(ASSIGNED TASK): The job is to find each line of the records below that includes the word "will" and copy it.

(SUPPLIED RECORDS):
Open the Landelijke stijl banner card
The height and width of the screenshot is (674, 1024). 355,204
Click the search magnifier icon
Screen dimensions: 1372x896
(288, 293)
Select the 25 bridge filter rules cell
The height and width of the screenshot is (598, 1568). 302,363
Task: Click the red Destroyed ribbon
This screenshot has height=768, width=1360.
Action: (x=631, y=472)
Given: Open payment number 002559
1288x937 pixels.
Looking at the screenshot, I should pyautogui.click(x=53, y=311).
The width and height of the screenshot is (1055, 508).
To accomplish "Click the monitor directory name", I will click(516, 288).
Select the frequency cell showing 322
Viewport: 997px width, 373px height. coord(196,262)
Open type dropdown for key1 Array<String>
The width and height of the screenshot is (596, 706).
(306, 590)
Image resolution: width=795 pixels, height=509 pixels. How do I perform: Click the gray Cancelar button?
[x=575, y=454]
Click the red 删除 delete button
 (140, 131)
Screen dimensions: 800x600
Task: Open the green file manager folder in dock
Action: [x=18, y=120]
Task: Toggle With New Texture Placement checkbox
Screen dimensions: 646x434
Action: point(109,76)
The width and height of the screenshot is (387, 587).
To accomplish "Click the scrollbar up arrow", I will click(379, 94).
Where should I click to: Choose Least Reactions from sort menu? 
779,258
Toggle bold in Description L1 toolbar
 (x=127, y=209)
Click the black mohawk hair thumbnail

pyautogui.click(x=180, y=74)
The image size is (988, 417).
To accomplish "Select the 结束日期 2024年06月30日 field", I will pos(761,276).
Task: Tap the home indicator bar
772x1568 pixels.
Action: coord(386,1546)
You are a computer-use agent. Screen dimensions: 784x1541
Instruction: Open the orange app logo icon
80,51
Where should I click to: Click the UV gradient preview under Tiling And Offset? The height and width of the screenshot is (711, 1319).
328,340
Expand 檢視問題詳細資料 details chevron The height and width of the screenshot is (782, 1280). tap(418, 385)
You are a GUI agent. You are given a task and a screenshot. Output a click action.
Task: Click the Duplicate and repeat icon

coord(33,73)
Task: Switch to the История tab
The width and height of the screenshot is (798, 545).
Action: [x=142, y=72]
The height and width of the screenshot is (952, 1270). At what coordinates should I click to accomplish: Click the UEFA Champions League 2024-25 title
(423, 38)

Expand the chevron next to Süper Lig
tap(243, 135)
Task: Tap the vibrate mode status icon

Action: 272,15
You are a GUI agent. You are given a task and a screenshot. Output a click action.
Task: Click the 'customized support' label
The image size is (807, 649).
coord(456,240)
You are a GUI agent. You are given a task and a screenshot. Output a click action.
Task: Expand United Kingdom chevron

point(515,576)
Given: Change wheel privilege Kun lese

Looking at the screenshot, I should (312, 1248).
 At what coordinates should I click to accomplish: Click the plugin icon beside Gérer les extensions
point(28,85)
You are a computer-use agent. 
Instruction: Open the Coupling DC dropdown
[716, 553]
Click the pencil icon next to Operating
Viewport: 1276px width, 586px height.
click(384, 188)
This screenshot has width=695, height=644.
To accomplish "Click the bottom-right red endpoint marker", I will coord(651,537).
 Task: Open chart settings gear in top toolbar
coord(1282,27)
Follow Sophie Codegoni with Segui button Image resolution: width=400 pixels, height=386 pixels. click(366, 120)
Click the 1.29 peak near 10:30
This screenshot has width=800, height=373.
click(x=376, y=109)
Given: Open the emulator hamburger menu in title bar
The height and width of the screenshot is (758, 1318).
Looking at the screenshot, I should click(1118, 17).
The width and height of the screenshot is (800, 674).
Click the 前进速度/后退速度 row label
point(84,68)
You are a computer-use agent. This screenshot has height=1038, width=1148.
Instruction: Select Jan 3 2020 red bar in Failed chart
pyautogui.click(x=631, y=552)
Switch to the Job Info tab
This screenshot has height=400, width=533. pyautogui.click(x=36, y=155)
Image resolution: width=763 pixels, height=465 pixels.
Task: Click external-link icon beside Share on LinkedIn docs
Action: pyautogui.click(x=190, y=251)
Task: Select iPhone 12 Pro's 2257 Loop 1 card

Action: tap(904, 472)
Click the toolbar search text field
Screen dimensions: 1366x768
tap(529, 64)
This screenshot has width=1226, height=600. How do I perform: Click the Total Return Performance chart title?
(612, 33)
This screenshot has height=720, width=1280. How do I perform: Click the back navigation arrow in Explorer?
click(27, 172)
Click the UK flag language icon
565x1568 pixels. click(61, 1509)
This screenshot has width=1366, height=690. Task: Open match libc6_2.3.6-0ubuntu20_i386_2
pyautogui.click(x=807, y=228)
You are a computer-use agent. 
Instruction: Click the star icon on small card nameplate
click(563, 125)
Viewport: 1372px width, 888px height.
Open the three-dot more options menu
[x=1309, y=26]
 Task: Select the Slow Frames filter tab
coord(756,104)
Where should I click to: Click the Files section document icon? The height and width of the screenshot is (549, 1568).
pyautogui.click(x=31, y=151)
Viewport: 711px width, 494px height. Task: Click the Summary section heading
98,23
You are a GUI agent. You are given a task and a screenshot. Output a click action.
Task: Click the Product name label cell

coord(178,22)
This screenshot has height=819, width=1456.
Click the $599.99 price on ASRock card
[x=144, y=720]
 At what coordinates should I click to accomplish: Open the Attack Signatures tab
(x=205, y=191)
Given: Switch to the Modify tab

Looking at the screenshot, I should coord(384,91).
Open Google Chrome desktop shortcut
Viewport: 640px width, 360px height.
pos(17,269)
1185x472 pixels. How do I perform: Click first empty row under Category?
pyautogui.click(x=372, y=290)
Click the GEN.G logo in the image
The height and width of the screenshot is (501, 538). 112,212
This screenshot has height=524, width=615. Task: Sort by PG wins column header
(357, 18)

(TASK RESULT):
To accomplish "Click the monitor directory name", I will click(516, 288).
To accomplish "Click the scrollbar up arrow", I will click(379, 94).
To accomplish "Select the 结束日期 2024年06月30日 field", I will pos(761,276).
To accomplish "Click the bottom-right red endpoint marker", I will coord(651,537).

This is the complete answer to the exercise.